▶ [What you will do] Format the lines of the listing below as a numbered list, leaving out any blank lines.

▶ [Data for processing]

>> Start

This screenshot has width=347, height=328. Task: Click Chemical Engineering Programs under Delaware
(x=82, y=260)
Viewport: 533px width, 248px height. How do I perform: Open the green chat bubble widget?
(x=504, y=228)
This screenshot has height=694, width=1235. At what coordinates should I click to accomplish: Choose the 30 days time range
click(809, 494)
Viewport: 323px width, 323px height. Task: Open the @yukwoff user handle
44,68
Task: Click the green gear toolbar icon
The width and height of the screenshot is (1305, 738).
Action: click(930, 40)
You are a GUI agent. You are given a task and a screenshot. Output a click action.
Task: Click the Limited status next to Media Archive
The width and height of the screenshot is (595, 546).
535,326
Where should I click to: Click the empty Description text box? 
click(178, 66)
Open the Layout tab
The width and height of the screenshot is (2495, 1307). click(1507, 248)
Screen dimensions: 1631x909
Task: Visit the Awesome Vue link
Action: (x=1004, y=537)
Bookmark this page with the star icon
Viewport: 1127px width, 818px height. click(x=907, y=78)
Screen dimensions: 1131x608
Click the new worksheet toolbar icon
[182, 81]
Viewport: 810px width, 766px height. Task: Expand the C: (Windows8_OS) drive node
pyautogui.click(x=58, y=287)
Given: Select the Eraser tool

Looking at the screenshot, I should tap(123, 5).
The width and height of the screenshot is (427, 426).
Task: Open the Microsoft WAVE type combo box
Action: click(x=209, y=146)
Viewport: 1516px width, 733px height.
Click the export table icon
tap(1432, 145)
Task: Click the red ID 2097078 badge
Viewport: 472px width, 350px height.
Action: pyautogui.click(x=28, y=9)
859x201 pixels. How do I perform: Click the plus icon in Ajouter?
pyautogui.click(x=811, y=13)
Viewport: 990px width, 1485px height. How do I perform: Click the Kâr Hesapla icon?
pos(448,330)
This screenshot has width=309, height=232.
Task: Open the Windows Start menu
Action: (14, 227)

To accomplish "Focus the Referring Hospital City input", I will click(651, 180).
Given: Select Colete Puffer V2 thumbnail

>> End

▶ [Task response]
1. This screenshot has width=347, height=328. Task: Click Chemical Engineering Programs under Delaware
2. (x=82, y=260)
3. Viewport: 533px width, 248px height. How do I perform: Open the green chat bubble widget?
4. (x=504, y=228)
5. This screenshot has height=694, width=1235. At what coordinates should I click to accomplish: Choose the 30 days time range
6. click(809, 494)
7. Viewport: 323px width, 323px height. Task: Open the @yukwoff user handle
8. 44,68
9. Task: Click the green gear toolbar icon
10. The width and height of the screenshot is (1305, 738).
11. Action: click(930, 40)
12. You are a GUI agent. You are given a task and a screenshot. Output a click action.
13. Task: Click the Limited status next to Media Archive
14. The width and height of the screenshot is (595, 546).
15. 535,326
16. Where should I click to: Click the empty Description text box? 
17. click(178, 66)
18. Open the Layout tab
19. The width and height of the screenshot is (2495, 1307). click(1507, 248)
20. Screen dimensions: 1631x909
21. Task: Visit the Awesome Vue link
22. Action: (x=1004, y=537)
23. Bookmark this page with the star icon
24. Viewport: 1127px width, 818px height. click(x=907, y=78)
25. Screen dimensions: 1131x608
26. Click the new worksheet toolbar icon
27. [182, 81]
28. Viewport: 810px width, 766px height. Task: Expand the C: (Windows8_OS) drive node
29. pyautogui.click(x=58, y=287)
30. Given: Select the Eraser tool
31. Looking at the screenshot, I should tap(123, 5).
32. The width and height of the screenshot is (427, 426).
33. Task: Open the Microsoft WAVE type combo box
34. Action: click(x=209, y=146)
35. Viewport: 1516px width, 733px height.
36. Click the export table icon
37. tap(1432, 145)
38. Task: Click the red ID 2097078 badge
39. Viewport: 472px width, 350px height.
40. Action: pyautogui.click(x=28, y=9)
41. 859x201 pixels. How do I perform: Click the plus icon in Ajouter?
42. pyautogui.click(x=811, y=13)
43. Viewport: 990px width, 1485px height. How do I perform: Click the Kâr Hesapla icon?
44. pos(448,330)
45. This screenshot has width=309, height=232.
46. Task: Open the Windows Start menu
47. Action: (14, 227)
48. To accomplish "Focus the Referring Hospital City input", I will click(651, 180).
49. Given: Select Colete Puffer V2 thumbnail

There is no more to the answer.